Melange
Tutorials

Face Emotion Recognition

Classify facial emotions on-device using EMO-AffectNet with ZETIC Melange.

Build an on-device face emotion recognition application using a two-model pipeline with ZETIC Melange. This tutorial chains Face Detection with the EMO-AffectNet (ResNet-50) model to classify facial emotions in real time on Android and iOS.

We provide the source code for the Face Emotion Recognition demo application for both Android and iOS.

What You Will Build

A real-time emotion classification application that first detects faces, then classifies each detected face into one of seven emotion categories using the EMO-AffectNet model, all running on-device with NPU acceleration.

Prerequisites

What is EMO-AffectNet?

EMO-AffectNet is a ResNet-50 based deep convolutional neural network trained for facial emotion recognition. It classifies faces into 7 emotion categories: Angry, Disgust, Fear, Happy, Neutral, Sad, and Surprise.

Model Pipelining

For accurate emotion recognition, we need to first detect the face region and then pass the cropped face image to the emotion model. The pipeline consists of:

  1. Face Detection: Use the Face Detection model to accurately detect face regions in the image. Extract the face area from the original image.
  2. Face Emotion Recognition: Input the extracted face image into the EMO-AffectNet model to classify the emotion.

Step 1: Prepare the Models

Face Detection Model

Convert the Face Detection TFLite model to ONNX format:

pip install tf2onnx
python -m tf2onnx.convert --tflite face_detection_short_range.tflite --output face_detection_short_range.onnx --opset 13

Face Emotion Recognition Model

Export the EMO-AffectNet model to TorchScript format. You can find the ResNet50 class here.

import torch
import torch.nn as nn
import numpy as np

emo_affectnet = ResNet50(7, channels=3)
emo_affectnet.load_state_dict(torch.load('FER_static_ResNet50_AffectNet.pt'))
emo_affectnet.eval()

model_cpu = emo_affectnet.cpu()
model_traced = torch.jit.trace(model_cpu, (cur_face))

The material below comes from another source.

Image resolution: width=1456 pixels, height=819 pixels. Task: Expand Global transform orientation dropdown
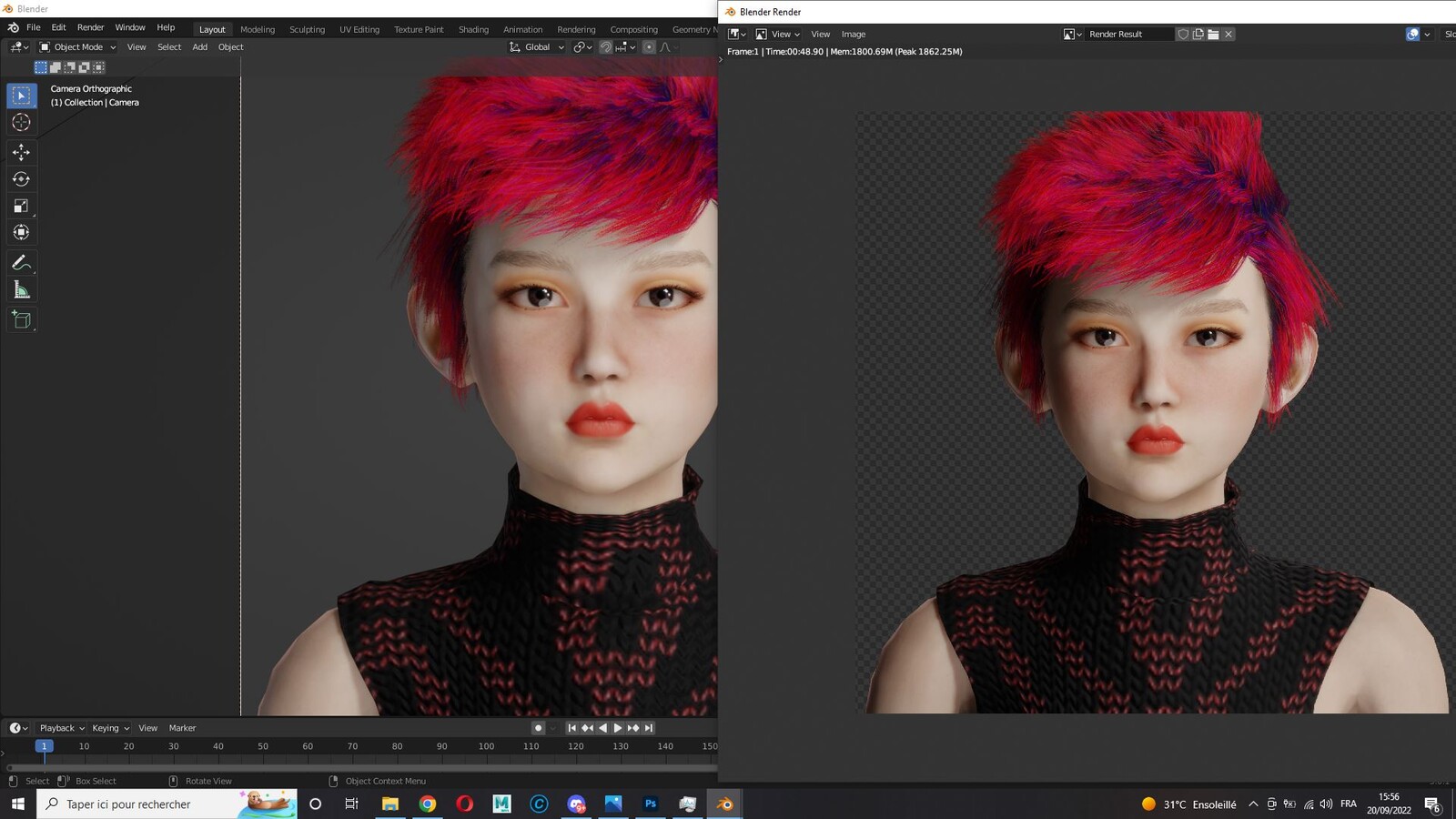click(537, 47)
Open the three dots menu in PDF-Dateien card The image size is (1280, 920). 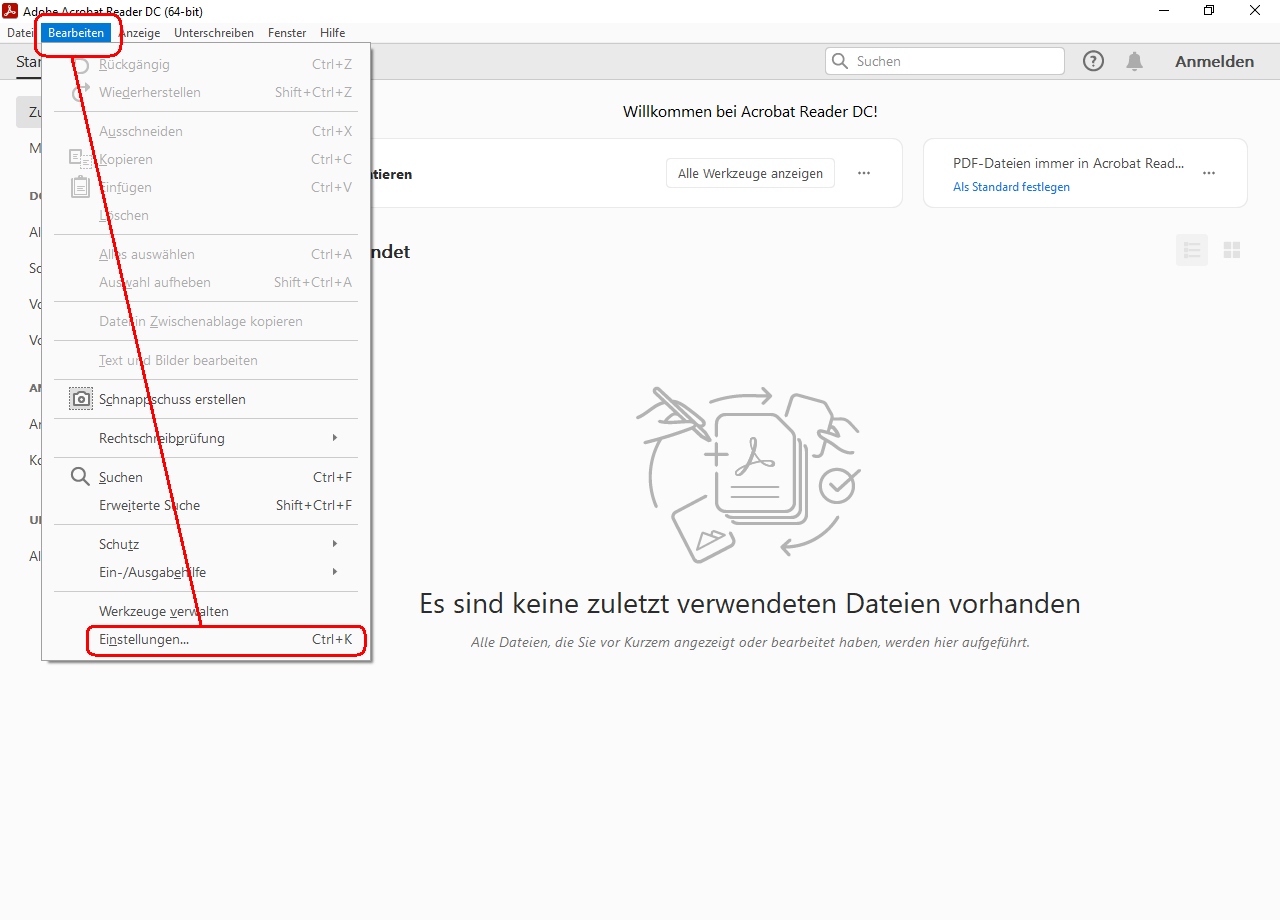(1209, 173)
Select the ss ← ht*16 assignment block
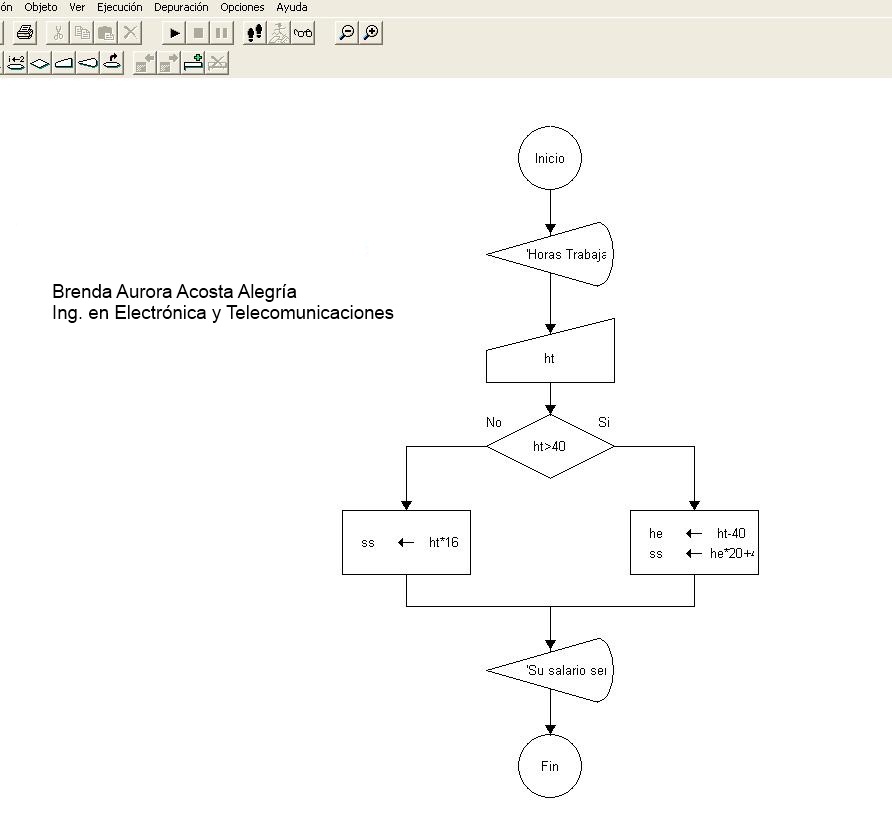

np_cur_face = cur_face.detach().numpy()
np.save("data/cur_face.npy", np_cur_face)

output_model_path = "models/FER_static_ResNet50_AffectNet_traced.pt"
torch.jit.save(model_traced, output_model_path)

Step 2: Generate Melange Model Keys

Upload both models and their inputs via the Melange Dashboard or use the CLI:

# Face detection model
zetic gen -p $PROJECT_NAME -i input.npy face_detection_short_range.onnx

# Emotion recognition model
zetic gen -p $PROJECT_NAME -i input.npy FER_static_ResNet50_AffectNet.onnx

Step 3: Implement ZeticMLangeModel

We prepared model keys for the demo app: face_detection and face_emotion_recognition. You can use these model keys to try the Melange Application.

For detailed application setup, please follow the Android Integration Guide guide.

val faceEmotionRecognitionModel = ZeticMLangeModel(this, PERSONAL_KEY, "face_emotion_recognition")

faceEmotionRecognitionModel.run(inputs)

val outputs = faceEmotionRecognitionModel.outputBuffers

For detailed application setup, please follow the iOS Integration Guide guide.

let faceEmotionRecognitionModel = try ZeticMLangeModel(personalKey: PERSONAL_KEY, name: "face_emotion_recognition")

try faceEmotionRecognitionModel.run(inputs)

let outputs = faceEmotionRecognitionModel.getOutputDataArray()

Step 4: Use the Feature Extractors

We provide Face Detection and Face Emotion Recognition feature extractors as Android and iOS modules.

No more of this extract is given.